Re: WIP: WAL prefetch (another approach)

From: Tomas Vondra <tomas(dot)vondra(at)enterprisedb(dot)com>
To: Stephen Frost <sfrost(at)snowman(dot)net>
Cc: Andres Freund <andres(at)anarazel(dot)de>, Thomas Munro <thomas(dot)munro(at)gmail(dot)com>, Jakub Wartak <Jakub(dot)Wartak(at)tomtom(dot)com>, Alvaro Herrera <alvherre(at)2ndquadrant(dot)com>, Tomas Vondra <tomas(dot)vondra(at)2ndquadrant(dot)com>, Dmitry Dolgov <9erthalion6(at)gmail(dot)com>, David Steele <david(at)pgmasters(dot)net>, pgsql-hackers <pgsql-hackers(at)postgresql(dot)org>
Subject: Re: WIP: WAL prefetch (another approach)
Date: 2021-03-17 16:12:17
Message-ID: 17b3f450-048c-f3a6-7086-259523f33cbc@enterprisedb.com
Views: Raw Message | Whole Thread | Download mbox | Resend email
Thread:
Lists: pgsql-hackers

On 2/15/21 12:18 AM, Stephen Frost wrote:
> Greetings,
>
> ...
>
>>>> I think there's potential for some significant optimization going
>>>> forward, but I think it's basically optimization over what we're doing
>>>> today. As this is already a nontrivial patch, I'd argue for doing so
>>>> separately.
>>>
>>> This seems like a great optimization, albeit a fair bit of code, for a
>>> relatively uncommon use-case, specifically where full page writes are
>>> disabled or very large checkpoints. As that's the case though, I would
>>> think it's reasonable to ask that it go out of its way to avoid slowing
>>> down the more common configurations, particularly since it's proposed to
>>> have it on by default (which I agree with, provided it ends up improving
>>> the common cases, which I think the suggestions above would certainly
>>> make it more likely to do).
>>
>> I'm OK to do some benchmarking, but it's not quite clear to me why does it
>> matter if the checkpoints are smaller than shared buffers? IMO what matters
>> is how "localized" the updates are, i.e. how likely it is to hit the same
>> page repeatedly (in a short amount of time). Regular pgbench is not very
>> suitable for that, but some non-uniform distribution should do the trick, I
>> think.
>
> I suppose strictly speaking it'd be
> Min(wal_decode_buffer_size,checkpoint_size), but yes, you're right that
> it's more about the wal_decode_buffer_size than the checkpoint's size.
> Apologies for the confusion. As suggested above, one way to benchmark
> this to really see if there's any issue would be to increase
> wal_decode_buffer_size to some pretty big size and then compare the
> performance vs. unpatched. I'd think that could even be done with
> pgbench, so you're not having to arrange for the same pages to get
> updated over and over.
>

What exactly would be the point of such benchmark? I don't think the
patch does prefetching based on wal_decode_buffer_size, that just says
how far ahead we decode - the prefetch distance I is defined by
maintenance_io_concurrency.

But it's not clear to me what exactly would the result say about the
necessity of the optimization at hand (skipping prefetches for blocks
with recent FPI). If the the maintenance_io_concurrency is very high,
the probability that a block is evicted prematurely grows, making the
prefetch useless in general. How does this say anything about the
problem at hand? Sure, we'll do unnecessary I/O, causing issues, but
that's a bit like complaining the engine gets very hot when driving on a
highway in reverse.

AFAICS to measure the worst case, you'd need a workload with a lot of
FPIs, and very little actual I/O. That means, data set that fits into
memory (either shared buffers or RAM), and short checkpoints. But that's
exactly the case where you don't need prefetching ...

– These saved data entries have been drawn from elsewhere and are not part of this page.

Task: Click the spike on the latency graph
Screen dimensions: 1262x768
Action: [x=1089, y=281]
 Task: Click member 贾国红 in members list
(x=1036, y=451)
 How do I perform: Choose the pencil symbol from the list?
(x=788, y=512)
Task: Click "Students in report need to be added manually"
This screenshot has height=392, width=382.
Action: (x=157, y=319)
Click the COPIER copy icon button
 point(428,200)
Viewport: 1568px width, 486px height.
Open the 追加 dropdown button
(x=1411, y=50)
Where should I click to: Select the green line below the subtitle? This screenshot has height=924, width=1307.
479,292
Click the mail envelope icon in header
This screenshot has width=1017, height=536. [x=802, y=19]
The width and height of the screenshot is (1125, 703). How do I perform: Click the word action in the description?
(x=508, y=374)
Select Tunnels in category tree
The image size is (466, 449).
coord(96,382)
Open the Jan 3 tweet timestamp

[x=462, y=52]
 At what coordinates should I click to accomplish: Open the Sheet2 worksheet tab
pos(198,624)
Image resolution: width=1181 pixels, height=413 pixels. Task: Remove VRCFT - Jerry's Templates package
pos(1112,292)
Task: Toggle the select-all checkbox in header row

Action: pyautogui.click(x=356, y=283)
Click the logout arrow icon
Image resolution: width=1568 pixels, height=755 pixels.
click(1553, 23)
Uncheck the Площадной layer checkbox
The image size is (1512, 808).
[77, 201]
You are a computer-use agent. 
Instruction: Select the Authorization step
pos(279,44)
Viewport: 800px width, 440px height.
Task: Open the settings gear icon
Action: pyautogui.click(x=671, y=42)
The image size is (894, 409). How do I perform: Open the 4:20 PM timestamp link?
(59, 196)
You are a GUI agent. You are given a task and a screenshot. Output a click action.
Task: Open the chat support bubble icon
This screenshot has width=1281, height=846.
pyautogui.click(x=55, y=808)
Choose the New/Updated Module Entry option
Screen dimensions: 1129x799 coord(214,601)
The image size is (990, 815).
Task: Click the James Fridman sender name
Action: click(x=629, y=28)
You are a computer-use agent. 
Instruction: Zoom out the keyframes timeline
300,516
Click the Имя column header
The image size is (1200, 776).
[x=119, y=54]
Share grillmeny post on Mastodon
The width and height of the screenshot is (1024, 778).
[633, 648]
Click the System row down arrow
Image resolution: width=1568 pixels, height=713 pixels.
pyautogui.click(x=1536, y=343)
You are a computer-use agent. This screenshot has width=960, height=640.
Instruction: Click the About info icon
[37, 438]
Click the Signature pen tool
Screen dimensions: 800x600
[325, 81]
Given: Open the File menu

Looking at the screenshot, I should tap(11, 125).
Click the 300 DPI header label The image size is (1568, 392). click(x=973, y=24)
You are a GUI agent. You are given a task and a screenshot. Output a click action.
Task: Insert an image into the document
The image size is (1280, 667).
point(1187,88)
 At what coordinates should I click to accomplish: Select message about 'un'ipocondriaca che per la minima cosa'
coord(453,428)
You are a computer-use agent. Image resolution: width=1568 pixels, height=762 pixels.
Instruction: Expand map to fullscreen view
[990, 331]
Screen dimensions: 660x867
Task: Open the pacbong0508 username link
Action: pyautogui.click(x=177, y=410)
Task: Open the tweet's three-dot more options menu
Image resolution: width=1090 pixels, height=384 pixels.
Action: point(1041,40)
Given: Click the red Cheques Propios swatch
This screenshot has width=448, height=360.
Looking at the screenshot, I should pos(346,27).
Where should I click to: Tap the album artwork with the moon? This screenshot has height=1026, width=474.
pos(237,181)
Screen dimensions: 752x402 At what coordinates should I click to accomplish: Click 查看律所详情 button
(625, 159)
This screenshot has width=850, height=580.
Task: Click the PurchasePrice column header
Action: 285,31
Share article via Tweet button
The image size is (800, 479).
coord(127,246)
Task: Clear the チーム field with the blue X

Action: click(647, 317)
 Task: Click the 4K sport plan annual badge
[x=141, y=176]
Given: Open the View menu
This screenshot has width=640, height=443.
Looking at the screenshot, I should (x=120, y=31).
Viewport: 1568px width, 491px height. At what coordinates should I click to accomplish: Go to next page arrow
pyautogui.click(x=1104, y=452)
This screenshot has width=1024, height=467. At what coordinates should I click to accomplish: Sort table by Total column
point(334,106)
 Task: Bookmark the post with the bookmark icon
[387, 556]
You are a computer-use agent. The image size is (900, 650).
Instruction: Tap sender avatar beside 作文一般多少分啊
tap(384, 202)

>>> Perhaps this already improves the common cases and is worth the extra
>>> code on that basis, but I don't recall seeing much in the way of
>>> benchmarking in this thread for that case- that is, where FPIs are
>>> enabled and checkpoints are smaller than shared buffers. Jakub's
>>> testing was done with FPWs disabled and Tomas's testing used checkpoints
>>> which were much larger than the size of shared buffers on the system
>>> doing the replay. While it's certainly good that this patch improves
>>> those cases, we should also be looking out for the worst case and make
>>> sure that the patch doesn't degrade performance in that case.
>>
>> I'm with Andres on this. It's fine to leave some possible optimizations on
>> the table for the future. And even if some workloads are affected
>> negatively, it's still possible to disable the prefetching.
>
> While I'm generally in favor of this argument, that a feature is
> particularly important and that it's worth slowing down the common cases
> to enable it, I dislike that it's applied inconsistently. I'd certainly

If you have a workload where this happens to cause issues, you can just
disable that. IMHO that's a perfectly reasonable engineering approach,
where we get something that significantly improves 80% of the cases,
allow disabling it for cases where it might cause issues, and then
improve it in the next version.

> feel better about it if we had actual performance numbers to consider.
> I don't doubt the possibility that the extra prefetch's just don't
> amount to enough to matter but I have a hard time seeing them as not
> having some cost and without actually measuring it, it's hard to say
> what that cost is.
>
> Without looking farther back than the last record, we could end up
> repeatedly asking for the same blocks to be prefetched too-
>
> FPI for block 1
> FPI for block 2
> WAL record for block 1
> WAL record for block 2
> WAL record for block 1
> WAL record for block 2
> WAL record for block 1
> WAL record for block 2
>
> ... etc.
>
> Entirely possible my math is off, but seems like the worst case
> situation right now might end up with some 4500 unnecessary prefetch
> syscalls even with the proposed default wal_decode_buffer_size of
> 512k and 56-byte WAL records ((524,288 - 16,384) / 56 / 2 = ~4534).
>

Well, that's a bit extreme workload, I guess. If you really have such
long streaks of WAL records touching the same small set of blocks, you
don't need WAL prefetching at all and you can just disable it. Easy.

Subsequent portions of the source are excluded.